We build the last wall of our own prisons.  At the end of the journey, the only thing that can fool us, is us

The author recognized that until something broke the “spell” she had on herself, she was choosing to only see what allowed her to stay comfortable in the illusion, and choosing to ignore the things that might compel her to take a risk and act. She had built the final wall of her mental prison up by selectively blocking out part of reality.

I think that same thing happens in both salespeople, and in their prospects, and feeds a lot of the acceptance of the status quo thinking, regardless of how broken it is.

Prospects build the final wall of their own mental prison by choosing to only see the reality they recognize and feel comfortable in.  Any evidence that forces them to become aware of things they don’t want to admit to simply gets ignored.  They’ll avoid seeing evidence that would make it harder to continue the status quo. That’s why they sometimes refuse to consider logical information that seems obvious to the sales professionals who call on them.

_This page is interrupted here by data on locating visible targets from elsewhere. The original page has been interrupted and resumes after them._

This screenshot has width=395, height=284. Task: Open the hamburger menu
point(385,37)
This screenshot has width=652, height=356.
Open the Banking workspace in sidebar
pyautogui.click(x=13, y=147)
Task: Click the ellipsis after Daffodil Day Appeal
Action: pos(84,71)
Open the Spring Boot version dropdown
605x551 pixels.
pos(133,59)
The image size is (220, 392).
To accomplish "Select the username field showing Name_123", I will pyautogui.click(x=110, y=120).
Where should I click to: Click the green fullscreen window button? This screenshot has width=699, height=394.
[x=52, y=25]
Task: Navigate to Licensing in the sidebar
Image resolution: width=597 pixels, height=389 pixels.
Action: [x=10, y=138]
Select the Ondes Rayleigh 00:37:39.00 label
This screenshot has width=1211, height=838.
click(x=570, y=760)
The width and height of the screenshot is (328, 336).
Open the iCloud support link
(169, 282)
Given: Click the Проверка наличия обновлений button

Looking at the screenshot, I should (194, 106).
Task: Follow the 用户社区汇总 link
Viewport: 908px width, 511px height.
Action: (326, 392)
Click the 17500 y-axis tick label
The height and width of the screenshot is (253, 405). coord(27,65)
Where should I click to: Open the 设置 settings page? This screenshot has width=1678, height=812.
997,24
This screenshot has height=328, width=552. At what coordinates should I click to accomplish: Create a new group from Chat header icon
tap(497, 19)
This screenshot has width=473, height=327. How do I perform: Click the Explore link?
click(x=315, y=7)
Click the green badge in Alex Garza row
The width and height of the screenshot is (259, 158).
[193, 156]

As a salesperson, it is likely you are doing the same thing. The way you do it is by ignoring evidence that you need to challenge the inaccurate thinking of your prospect.

“People buy from people they like and trust,” you tell yourself, and since calling someone out rarely makes you like-able, why take the risk?  The result is that you accept (because silence = consent) false premises and then try to rationalize your value proposition or refute objections that are built around those false premises, instead of challenging them. It’s pretty difficult to assemble something when you are using the wrong instruction manual.

The main and dangerous falsehood is thinking that your job as a salesperson is to build consensus with your prospect.  Choosing consensus over constructive conflict in a sales setting is the final self created wall of the mental prison that traps you into only being able to sign already convinced or mentally weak prospects.

Most of you would not do that in a personal setting.  Imagine that your beloved little sister starts to spiral out of control.  She starts drinking, using dangerous drugs and engaging in otherwise dangerous behavior.  Would you be worried about challenging her thinking and engaging in a conflictual conversation? Would consensus or agreement be your objective? Would you settle for false premises anchoring the conversation?

“Ok”, you tell her after attempting the difficult conversation, “you’re right, keep using the heroin, as long as you stop the meth, because like you said, the heroin isn’t that bad for you?”

I think not.  In a situation like that, with those kinds of stakes, only the truly weak will settle.  You are not weak willed.  I know that because you work in sales.  If you were truly weak in conviction, you’d be doing something else for a living. Sales isn’t a profession where the weak willed prosper.

  • You do not get someone to agree to your ideas by agreeing to all their ideas (especially the false ones).
  • You are not calling on a prospect to get them to accept you into their way of thinking.
  • Sales is about the transference of emotion and belief.  It is about getting your prospect to feel and believe about your product what you feel and believe about your product.
  • Constructive conflict doesn’t mean insulting or berating them, or talking down to them.  It doesn’t mean yelling or being rude.
  • Constructive conflict, or “challenging” is about not accepting as true things you know to be false, simply because you have some vested interest in being liked by the person saying the false things.

There is no quicker way to build trust with someone than by assisting them in seeing the world in a more accurate way. The difference between being a vendor and being an advisor is exactly that.

You are not helping the potential client you are pitching by going along to get along and agreeing with them on incorrect ideas that limit their ability to see the obstacles to their success. Like the troubled but beloved little sister in my theoretical example above, if you really care about someone, you owe them the truth. Disrupting their false illusions is the most sincere and serving act of professionalism possible.

You are not serving your clients by being an accessory to the building of their mental prison

 Do it respectfully, but challenge and question false premises.